**The data**
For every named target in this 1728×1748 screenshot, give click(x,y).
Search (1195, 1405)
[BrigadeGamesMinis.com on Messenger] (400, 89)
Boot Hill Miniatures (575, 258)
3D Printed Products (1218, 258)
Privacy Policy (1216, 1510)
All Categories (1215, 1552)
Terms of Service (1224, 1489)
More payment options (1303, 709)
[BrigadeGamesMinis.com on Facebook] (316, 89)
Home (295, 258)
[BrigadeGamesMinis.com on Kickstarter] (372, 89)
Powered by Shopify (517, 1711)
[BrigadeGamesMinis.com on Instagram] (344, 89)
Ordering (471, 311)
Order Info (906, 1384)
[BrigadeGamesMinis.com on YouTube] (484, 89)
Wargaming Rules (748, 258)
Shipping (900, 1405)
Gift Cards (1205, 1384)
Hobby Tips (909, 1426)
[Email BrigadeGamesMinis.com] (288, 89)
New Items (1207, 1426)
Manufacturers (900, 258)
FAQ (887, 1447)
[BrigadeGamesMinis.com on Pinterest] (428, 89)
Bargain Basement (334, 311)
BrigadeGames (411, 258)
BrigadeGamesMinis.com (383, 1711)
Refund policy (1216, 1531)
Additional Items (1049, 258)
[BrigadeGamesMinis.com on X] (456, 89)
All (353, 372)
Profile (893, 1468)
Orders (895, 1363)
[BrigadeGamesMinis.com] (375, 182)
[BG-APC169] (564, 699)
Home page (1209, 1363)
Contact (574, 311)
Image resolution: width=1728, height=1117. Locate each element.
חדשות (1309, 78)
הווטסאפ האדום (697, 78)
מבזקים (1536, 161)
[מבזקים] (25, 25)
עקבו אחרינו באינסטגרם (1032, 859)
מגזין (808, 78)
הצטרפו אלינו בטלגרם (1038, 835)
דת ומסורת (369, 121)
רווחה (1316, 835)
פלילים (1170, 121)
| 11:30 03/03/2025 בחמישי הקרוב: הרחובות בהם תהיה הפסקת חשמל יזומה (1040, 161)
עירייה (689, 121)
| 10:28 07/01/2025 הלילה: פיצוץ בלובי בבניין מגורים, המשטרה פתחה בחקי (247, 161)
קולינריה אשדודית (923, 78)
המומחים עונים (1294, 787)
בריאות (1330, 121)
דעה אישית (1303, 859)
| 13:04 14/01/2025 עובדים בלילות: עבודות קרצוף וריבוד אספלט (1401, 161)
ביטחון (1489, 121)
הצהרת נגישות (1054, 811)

**What you are asked to do**
Only the lines from the start of the material through the line containing "בחקי (247, 161)" should be repeated, and they should be repeated exactly.

**Response to the exercise**
For every named target in this 1728×1748 screenshot, give click(x,y).
Search (1195, 1405)
[BrigadeGamesMinis.com on Messenger] (400, 89)
Boot Hill Miniatures (575, 258)
3D Printed Products (1218, 258)
Privacy Policy (1216, 1510)
All Categories (1215, 1552)
Terms of Service (1224, 1489)
More payment options (1303, 709)
[BrigadeGamesMinis.com on Facebook] (316, 89)
Home (295, 258)
[BrigadeGamesMinis.com on Kickstarter] (372, 89)
Powered by Shopify (517, 1711)
[BrigadeGamesMinis.com on Instagram] (344, 89)
Ordering (471, 311)
Order Info (906, 1384)
[BrigadeGamesMinis.com on YouTube] (484, 89)
Wargaming Rules (748, 258)
Shipping (900, 1405)
Gift Cards (1205, 1384)
Hobby Tips (909, 1426)
[Email BrigadeGamesMinis.com] (288, 89)
New Items (1207, 1426)
Manufacturers (900, 258)
FAQ (887, 1447)
[BrigadeGamesMinis.com on Pinterest] (428, 89)
Bargain Basement (334, 311)
BrigadeGames (411, 258)
BrigadeGamesMinis.com (383, 1711)
Refund policy (1216, 1531)
Additional Items (1049, 258)
[BrigadeGamesMinis.com on X] (456, 89)
All (353, 372)
Profile (893, 1468)
Orders (895, 1363)
[BrigadeGamesMinis.com] (375, 182)
[BG-APC169] (564, 699)
Home page (1209, 1363)
Contact (574, 311)
Image resolution: width=1728, height=1117. Locate each element.
חדשות (1309, 78)
הווטסאפ האדום (697, 78)
מבזקים (1536, 161)
[מבזקים] (25, 25)
עקבו אחרינו באינסטגרם (1032, 859)
מגזין (808, 78)
הצטרפו אלינו בטלגרם (1038, 835)
דת ומסורת (369, 121)
רווחה (1316, 835)
פלילים (1170, 121)
| 11:30 03/03/2025 בחמישי הקרוב: הרחובות בהם תהיה הפסקת חשמל יזומה (1040, 161)
עירייה (689, 121)
| 10:28 07/01/2025 הלילה: פיצוץ בלובי בבניין מגורים, המשטרה פתחה בחקי (247, 161)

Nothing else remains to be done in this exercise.